Although solutions for robust video processing methods, such as compression or segmentation, have been considerably investigated using general-purpose processors (GPPs), these software implementations are too slow to achieve real-time performance due to the computational complexity and memory bandwidth involved in present complex video processing methods. As such, efficient hardware accelerations are inevitable for fast, video systems. The state-of-the-art, field programmable gate arrays (FPGAs) fill the gap between very inflexible, but high performance ASICs and flexible, yet performance-constrained GPPs. Thus, FPGAs are increasingly employed on hardware platforms in many signal and video processing applications. This thesis proposes an FPGA-based architecture that integrates four video processing methods (sorting, noise estimation, object detection, and contour analysis) on one FPGA, which takes a video signal and outputs a, contour filled video sequence along with the corresponding contour chain codes. The proposed architecture aims at segmenting moving objects in video signals. A video object segmentation consists of several steps: pre-processing (e.g., noise estimation), object detection (i.e., separation of objects and background), and contour analysis.

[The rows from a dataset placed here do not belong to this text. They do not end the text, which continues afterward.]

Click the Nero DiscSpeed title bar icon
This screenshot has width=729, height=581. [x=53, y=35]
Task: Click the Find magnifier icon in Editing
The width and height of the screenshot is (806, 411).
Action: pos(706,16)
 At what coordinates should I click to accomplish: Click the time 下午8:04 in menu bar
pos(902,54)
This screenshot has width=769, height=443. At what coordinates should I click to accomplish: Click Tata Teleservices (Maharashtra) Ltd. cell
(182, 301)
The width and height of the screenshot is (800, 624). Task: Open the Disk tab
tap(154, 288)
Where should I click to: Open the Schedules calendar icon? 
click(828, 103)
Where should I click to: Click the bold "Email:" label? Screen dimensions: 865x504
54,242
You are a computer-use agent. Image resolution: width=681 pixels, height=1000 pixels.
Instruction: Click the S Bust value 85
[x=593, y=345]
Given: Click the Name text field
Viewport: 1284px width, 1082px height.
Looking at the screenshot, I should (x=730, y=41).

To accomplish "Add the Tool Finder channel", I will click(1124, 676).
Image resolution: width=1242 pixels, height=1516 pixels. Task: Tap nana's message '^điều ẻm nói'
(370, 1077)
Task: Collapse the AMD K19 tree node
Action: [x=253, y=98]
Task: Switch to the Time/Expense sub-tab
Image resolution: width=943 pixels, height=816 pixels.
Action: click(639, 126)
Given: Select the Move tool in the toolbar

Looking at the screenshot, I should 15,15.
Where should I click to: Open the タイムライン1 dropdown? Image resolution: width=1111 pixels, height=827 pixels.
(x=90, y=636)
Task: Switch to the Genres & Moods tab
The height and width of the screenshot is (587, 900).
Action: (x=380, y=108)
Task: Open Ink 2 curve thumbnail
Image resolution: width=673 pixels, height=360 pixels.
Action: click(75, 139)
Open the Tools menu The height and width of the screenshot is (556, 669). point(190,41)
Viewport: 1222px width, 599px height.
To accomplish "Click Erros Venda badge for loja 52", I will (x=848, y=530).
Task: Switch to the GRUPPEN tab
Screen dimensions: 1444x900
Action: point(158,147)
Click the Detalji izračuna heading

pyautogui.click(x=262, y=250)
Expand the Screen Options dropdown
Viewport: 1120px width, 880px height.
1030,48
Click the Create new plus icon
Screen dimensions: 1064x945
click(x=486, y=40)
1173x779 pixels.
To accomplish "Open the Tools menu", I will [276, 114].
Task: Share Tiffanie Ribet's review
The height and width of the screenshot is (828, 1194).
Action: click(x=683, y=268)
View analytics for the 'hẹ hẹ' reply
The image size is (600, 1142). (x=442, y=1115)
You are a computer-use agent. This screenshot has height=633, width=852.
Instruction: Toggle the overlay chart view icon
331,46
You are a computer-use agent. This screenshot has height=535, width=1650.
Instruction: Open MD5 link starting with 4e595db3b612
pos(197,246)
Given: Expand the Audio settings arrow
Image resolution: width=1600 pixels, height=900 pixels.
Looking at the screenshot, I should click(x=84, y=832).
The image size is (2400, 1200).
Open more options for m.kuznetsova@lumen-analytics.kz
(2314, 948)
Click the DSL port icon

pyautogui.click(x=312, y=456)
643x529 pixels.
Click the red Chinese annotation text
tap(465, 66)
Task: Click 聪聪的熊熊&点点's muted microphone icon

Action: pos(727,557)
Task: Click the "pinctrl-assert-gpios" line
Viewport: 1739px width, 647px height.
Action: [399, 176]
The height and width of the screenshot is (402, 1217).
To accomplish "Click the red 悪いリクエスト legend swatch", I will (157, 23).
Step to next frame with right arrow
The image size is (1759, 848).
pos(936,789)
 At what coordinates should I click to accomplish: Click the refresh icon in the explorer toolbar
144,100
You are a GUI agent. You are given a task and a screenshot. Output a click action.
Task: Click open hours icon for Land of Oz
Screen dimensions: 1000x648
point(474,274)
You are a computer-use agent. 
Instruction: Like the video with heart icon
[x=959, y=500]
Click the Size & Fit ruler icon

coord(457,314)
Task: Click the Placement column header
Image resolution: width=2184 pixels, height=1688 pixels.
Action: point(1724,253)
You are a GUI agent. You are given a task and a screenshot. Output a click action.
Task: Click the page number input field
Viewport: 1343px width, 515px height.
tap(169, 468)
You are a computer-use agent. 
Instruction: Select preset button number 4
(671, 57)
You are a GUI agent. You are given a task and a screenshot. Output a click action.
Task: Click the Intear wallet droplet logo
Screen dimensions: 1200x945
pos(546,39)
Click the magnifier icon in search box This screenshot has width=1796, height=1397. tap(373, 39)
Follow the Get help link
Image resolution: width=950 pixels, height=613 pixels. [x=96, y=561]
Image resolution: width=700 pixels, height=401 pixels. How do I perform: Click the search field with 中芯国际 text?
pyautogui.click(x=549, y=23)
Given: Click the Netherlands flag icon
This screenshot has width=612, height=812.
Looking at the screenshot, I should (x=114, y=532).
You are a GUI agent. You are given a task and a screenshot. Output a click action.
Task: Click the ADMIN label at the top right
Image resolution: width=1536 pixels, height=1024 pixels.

The proposed architecture is simulated, synthesized and verified for its functionality, accuracy and performance on an actual hardware platform consisting of a Xilinx Virtex-4 SX35 FPGA. Compared to related work, our architecture obtains orders of magnitude performance improvements utilizing minimal hardware resources and power, and possesses key algorithmic features, which are inherently required in many video processing applications.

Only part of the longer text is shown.